There is no single official, complete server.cfg reference — the settings are scattered across the Facepunch wiki, host knowledgebases, and forum posts of varying age. This page collects the convars that actually shape a community server, grouped by what they do, with sane starting values.

World & gather rates

The settings players notice first. Vanilla gather is 1.0; community servers commonly run 2–3x.

# Note: gather-rate scaling is usually handled by a plugin
# (e.g. GatherManager) for per-resource control. Core world convars:
server.tickrate 30          # network tick; 30 is fine for most, raise carefully
spawn.max_density 1.0       # resource node density
decay.scale 1.0             # 0.5 = slower base decay, 0 = no decay

For real gather control you want a plugin — see the directory— because server.cfg can't scale gather per-resource.

Decay & upkeep

The most-tweaked category on community servers, because vanilla decay punishes casual players.

decay.scale 0.5             # halve decay damage
decay.upkeep true           # whether upkeep (tool cupboard cost) applies
decay.duration 600          # seconds of grace before decay starts ticking

Population & world

server.maxplayers 100
server.worldsize 4000       # 3000-4500 typical; bigger = more spread, more load
server.seed 12345           # map seed; changes the map on next wipe
server.saveinterval 300     # seconds between world saves
server.worldsize and server.seed only take effect on a fresh map (a wipe). Changing them mid-wipe does nothing until the next map.

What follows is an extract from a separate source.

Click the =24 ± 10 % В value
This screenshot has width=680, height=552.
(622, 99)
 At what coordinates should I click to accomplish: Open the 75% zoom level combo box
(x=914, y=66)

Performance — the convars hosts hide

These don't change gameplay but keep a busy server from stuttering. Host panels often don't surface them at all.

fps.limit 256               # uncap-ish; let the box do its work
server.entityrate 30
ai.npc_max_population_military_tunnels 1
budget.boundscheckmemory false

Identity & networking (command line, not server.cfg)

These belong on the launch command, not in server.cfg, because they define how the process starts:

+server.identity "myserver"
+server.port 28015
+server.queryport 28017
+rcon.port 28016
+rcon.password "use-a-real-password"

Where server.cfg fits in setup

server.cfg is step three of standing up a server: install the dedicated server, add Carbon, tune server.cfg, add your admins, then install plugins. The full path is in the Rust server setup guide.

Frequently asked

Questions & answers

Where is server.cfg located?
In server/<identity>/cfg/server.cfg, where <identity> is the server identity you launched with. Many host panels expose it as a 'server config' editor — same file underneath.
Do server.cfg changes need a restart?
Most convars can be set live in the console and take effect immediately. server.cfg is just a list of console commands run at boot — so editing the file changes what happens next restart, while running the same command in console changes it now.
What's the difference between server.cfg and the command line?
Command-line arguments (-batchmode, +server.identity, +server.port) set up how the process launches and can't easily change at runtime. server.cfg holds gameplay and world convars that you tune over the life of the server.